----- Excerpted records -----

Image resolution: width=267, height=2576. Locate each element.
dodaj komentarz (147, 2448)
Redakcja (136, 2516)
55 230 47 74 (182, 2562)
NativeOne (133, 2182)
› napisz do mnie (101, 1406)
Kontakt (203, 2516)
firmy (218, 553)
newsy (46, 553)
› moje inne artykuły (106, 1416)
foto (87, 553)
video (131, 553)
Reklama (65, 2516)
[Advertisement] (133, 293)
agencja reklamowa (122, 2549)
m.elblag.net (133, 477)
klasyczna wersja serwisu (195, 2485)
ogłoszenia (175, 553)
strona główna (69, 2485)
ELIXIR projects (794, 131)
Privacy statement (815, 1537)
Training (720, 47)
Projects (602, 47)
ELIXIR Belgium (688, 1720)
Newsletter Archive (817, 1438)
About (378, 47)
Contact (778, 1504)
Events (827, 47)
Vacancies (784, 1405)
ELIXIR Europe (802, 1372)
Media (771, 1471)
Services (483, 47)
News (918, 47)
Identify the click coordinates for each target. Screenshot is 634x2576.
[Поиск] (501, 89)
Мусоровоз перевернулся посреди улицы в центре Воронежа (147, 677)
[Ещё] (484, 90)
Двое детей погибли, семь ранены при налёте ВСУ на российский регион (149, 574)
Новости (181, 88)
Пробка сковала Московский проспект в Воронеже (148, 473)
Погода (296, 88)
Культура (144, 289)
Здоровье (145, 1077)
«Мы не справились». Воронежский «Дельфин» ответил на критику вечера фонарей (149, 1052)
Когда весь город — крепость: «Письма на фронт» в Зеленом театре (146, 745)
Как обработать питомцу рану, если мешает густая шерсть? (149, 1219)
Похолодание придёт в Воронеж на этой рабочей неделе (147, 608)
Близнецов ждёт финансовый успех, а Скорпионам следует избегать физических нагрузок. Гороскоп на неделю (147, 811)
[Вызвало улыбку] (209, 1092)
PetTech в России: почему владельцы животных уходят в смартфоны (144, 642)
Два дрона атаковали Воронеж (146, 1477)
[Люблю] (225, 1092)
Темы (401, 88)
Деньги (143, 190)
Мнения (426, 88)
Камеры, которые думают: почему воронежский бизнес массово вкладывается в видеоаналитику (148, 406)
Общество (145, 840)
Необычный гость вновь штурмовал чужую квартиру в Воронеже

-----

Activity - Exact repetition of every record is required.

Answer for the task -
Image resolution: width=267, height=2576. Locate each element.
dodaj komentarz (147, 2448)
Redakcja (136, 2516)
55 230 47 74 (182, 2562)
NativeOne (133, 2182)
› napisz do mnie (101, 1406)
Kontakt (203, 2516)
firmy (218, 553)
newsy (46, 553)
› moje inne artykuły (106, 1416)
foto (87, 553)
video (131, 553)
Reklama (65, 2516)
[Advertisement] (133, 293)
agencja reklamowa (122, 2549)
m.elblag.net (133, 477)
klasyczna wersja serwisu (195, 2485)
ogłoszenia (175, 553)
strona główna (69, 2485)
ELIXIR projects (794, 131)
Privacy statement (815, 1537)
Training (720, 47)
Projects (602, 47)
ELIXIR Belgium (688, 1720)
Newsletter Archive (817, 1438)
About (378, 47)
Contact (778, 1504)
Events (827, 47)
Vacancies (784, 1405)
ELIXIR Europe (802, 1372)
Media (771, 1471)
Services (483, 47)
News (918, 47)
Identify the click coordinates for each target. Screenshot is 634x2576.
[Поиск] (501, 89)
Мусоровоз перевернулся посреди улицы в центре Воронежа (147, 677)
[Ещё] (484, 90)
Двое детей погибли, семь ранены при налёте ВСУ на российский регион (149, 574)
Новости (181, 88)
Пробка сковала Московский проспект в Воронеже (148, 473)
Погода (296, 88)
Культура (144, 289)
Здоровье (145, 1077)
«Мы не справились». Воронежский «Дельфин» ответил на критику вечера фонарей (149, 1052)
Когда весь город — крепость: «Письма на фронт» в Зеленом театре (146, 745)
Как обработать питомцу рану, если мешает густая шерсть? (149, 1219)
Похолодание придёт в Воронеж на этой рабочей неделе (147, 608)
Близнецов ждёт финансовый успех, а Скорпионам следует избегать физических нагрузок. Гороскоп на неделю (147, 811)
[Вызвало улыбку] (209, 1092)
PetTech в России: почему владельцы животных уходят в смартфоны (144, 642)
Два дрона атаковали Воронеж (146, 1477)
[Люблю] (225, 1092)
Темы (401, 88)
Деньги (143, 190)
Мнения (426, 88)
Камеры, которые думают: почему воронежский бизнес массово вкладывается в видеоаналитику (148, 406)
Общество (145, 840)
Необычный гость вновь штурмовал чужую квартиру в Воронеже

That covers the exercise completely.